▶ _Page excerpt_:
= = = = = = =
Despite her leadership of the descendants group, Head said she didn’t even know about Milbank’s role in the study until Koller called her one day last fall. The payments have been discussed in academic studies and a couple books, but the descendants were unaware, she said.
“It really was something that caught me off guard,” she said. Head’s father left the study after becoming suspicious of the research, years before it ended, and didn’t receive any of the Milbank money, she said, but hundreds of others did.
Other prominent organizations, universities including Harvard and Georgetown and the state of California have acknowledged their ties to racism and slavery. Historian Susan M. Reverby, who wrote a book about the study, researched the Milbank Fund’s participation at the fund’s request. She said its apology could be an example for other groups with ties to systemic racism.
’“It’s really important because at a time when the nation is so divided, how we come to terms with our racism is so complicated,” she said. “Confronting it is difficult, and they didn’t have to do this. I think it’s a really good example of history as restorative justice.”
Starting in 1932, government medical workers in rural Alabama withheld treatment from unsuspecting Black men infected with syphilis so doctors could track the disease and dissect their bodies afterward. About 620 men were studied, and roughly 430 of them had syphilis. Reverby’s study said Milbank recorded giving a total of $20,150 for about 234 autopsies.
Revealed by The Associated Press in 1972, the study ended and the men sued, resulting in a $9 million settlement from which descendants are still seeking the remaining funds, described in court records as “relatively small.”
The Milbank Memorial Fund got involved in 1935 after the U.S. surgeon general at the time, Hugh Cumming, sought the money, which was crucial in persuading families to agree to the autopsies, Reverby found. The decision to approve the funding was made by a group of white men with close ties to federal health officials but little understanding of conditions in Alabama or the cultural norms of Black Southerners, to whom dignified burials were very important, Koller said.
“One of the lessons for us is you get bad decisions if … your perspectives are not particularly diverse and you don’t pay attention to conflicts of interest,” Koller said.
The payments became less important as the Depression ended and more Black families could afford burial insurance, Reverby said. Initially named as a defendant, Milbank was dismissed as a target of the men’s lawsuit and the organization put the episode behind it.
Years later, books including Reverby’s “Examining Tuskegee, The Infamous Syphilis Study and Its Legacy,” published in 2009, detailed the fund’s involvement. But it wasn’t until after Floyd’s death at the hands of Minneapolis police that discussions among the Milbank staff — which is now much more diverse — prompted the fund’s leaders to reexamine its role, Koller said.
“Both staff and board felt like we had to face up to this in a way that we had not before,” he said.
Besides delivering a public apology to a gathering of descendants, the fund decided to donate an undisclosed amount to the Voices of our Fathers Legacy Foundation, Koller said.
The money will make scholarships available to the descendants, Head said. The group also plans a memorial at Tuskegee University, which served as a conduit for the payments and was the location of a hospital where medical workers saw the men.
While times have changed since the burial payments were first approved nearly 100 years ago, Reverby also said there’s no way to justify what happened.
“The records say very clearly, untreated syphilis,” she said. “You don’t need a Ph.D. to figure that out, and they just kept doing it year after year.”
Reeves is a member of AP’s Race and Ethnicity Team.
= = = = = = =
▶ _Supplied data_:
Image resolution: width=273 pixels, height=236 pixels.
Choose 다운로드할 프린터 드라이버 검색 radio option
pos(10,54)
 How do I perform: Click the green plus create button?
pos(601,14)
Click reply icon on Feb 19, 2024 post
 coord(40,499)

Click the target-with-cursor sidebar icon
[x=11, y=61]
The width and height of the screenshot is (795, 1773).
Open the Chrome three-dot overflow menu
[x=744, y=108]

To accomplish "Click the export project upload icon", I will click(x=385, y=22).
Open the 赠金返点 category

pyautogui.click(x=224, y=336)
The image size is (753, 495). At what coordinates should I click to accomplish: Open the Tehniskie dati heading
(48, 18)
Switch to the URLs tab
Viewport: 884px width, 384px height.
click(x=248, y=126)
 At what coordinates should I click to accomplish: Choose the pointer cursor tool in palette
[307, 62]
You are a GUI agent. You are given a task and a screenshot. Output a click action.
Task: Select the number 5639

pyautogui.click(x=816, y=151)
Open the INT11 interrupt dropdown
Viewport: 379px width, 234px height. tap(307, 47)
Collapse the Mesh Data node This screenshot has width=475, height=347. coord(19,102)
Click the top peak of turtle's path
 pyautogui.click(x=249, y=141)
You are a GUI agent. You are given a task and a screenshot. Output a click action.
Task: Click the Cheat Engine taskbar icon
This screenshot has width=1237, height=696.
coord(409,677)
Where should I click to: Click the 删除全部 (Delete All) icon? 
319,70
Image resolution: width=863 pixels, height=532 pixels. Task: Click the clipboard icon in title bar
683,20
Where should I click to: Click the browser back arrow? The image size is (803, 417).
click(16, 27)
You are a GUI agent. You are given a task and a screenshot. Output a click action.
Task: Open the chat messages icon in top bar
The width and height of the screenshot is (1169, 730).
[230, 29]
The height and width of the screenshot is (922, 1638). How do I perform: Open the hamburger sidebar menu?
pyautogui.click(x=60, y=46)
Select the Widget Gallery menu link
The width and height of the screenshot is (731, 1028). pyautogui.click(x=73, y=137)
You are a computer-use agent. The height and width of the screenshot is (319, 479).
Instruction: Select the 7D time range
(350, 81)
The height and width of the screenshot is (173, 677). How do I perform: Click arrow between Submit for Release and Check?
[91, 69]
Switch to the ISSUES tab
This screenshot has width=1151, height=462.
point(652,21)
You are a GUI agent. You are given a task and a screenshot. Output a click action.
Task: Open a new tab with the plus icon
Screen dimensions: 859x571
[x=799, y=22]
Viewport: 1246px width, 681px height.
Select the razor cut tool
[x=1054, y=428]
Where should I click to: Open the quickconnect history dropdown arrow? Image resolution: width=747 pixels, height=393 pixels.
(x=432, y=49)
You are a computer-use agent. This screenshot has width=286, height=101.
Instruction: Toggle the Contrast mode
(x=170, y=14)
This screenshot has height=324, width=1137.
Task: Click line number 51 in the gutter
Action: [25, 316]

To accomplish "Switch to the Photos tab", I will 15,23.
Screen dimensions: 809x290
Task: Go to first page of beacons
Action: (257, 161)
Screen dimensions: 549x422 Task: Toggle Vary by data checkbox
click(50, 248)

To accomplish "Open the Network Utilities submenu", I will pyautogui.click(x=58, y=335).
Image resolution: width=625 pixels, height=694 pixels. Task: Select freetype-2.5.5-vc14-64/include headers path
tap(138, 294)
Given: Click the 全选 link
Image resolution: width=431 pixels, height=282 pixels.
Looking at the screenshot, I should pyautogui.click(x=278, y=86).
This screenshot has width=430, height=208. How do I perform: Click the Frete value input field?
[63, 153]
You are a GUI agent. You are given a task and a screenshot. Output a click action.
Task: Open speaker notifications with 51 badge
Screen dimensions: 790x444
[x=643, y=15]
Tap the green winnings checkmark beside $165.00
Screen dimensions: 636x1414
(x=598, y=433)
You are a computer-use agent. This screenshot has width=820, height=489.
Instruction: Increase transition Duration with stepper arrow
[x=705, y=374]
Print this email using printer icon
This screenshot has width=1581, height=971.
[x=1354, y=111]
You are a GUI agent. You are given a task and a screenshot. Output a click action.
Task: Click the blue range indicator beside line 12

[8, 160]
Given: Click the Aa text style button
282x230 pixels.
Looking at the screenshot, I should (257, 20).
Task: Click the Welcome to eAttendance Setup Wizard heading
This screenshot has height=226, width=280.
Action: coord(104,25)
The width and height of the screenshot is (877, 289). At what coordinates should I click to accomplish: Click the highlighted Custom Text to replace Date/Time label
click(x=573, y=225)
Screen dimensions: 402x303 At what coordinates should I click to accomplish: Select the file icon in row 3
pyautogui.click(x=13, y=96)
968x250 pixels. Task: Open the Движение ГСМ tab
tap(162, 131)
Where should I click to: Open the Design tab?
= = = = = = =
▶ _Goal of the exercise_: Return the stretch from "Revealed by The" through "important, Koller said." in the article about the Milbank Memorial Fund and the Tuskegee syphilis study, copied word for word.

▶ _Answer for the task_:
Revealed by The Associated Press in 1972, the study ended and the men sued, resulting in a $9 million settlement from which descendants are still seeking the remaining funds, described in court records as “relatively small.”
The Milbank Memorial Fund got involved in 1935 after the U.S. surgeon general at the time, Hugh Cumming, sought the money, which was crucial in persuading families to agree to the autopsies, Reverby found. The decision to approve the funding was made by a group of white men with close ties to federal health officials but little understanding of conditions in Alabama or the cultural norms of Black Southerners, to whom dignified burials were very important, Koller said.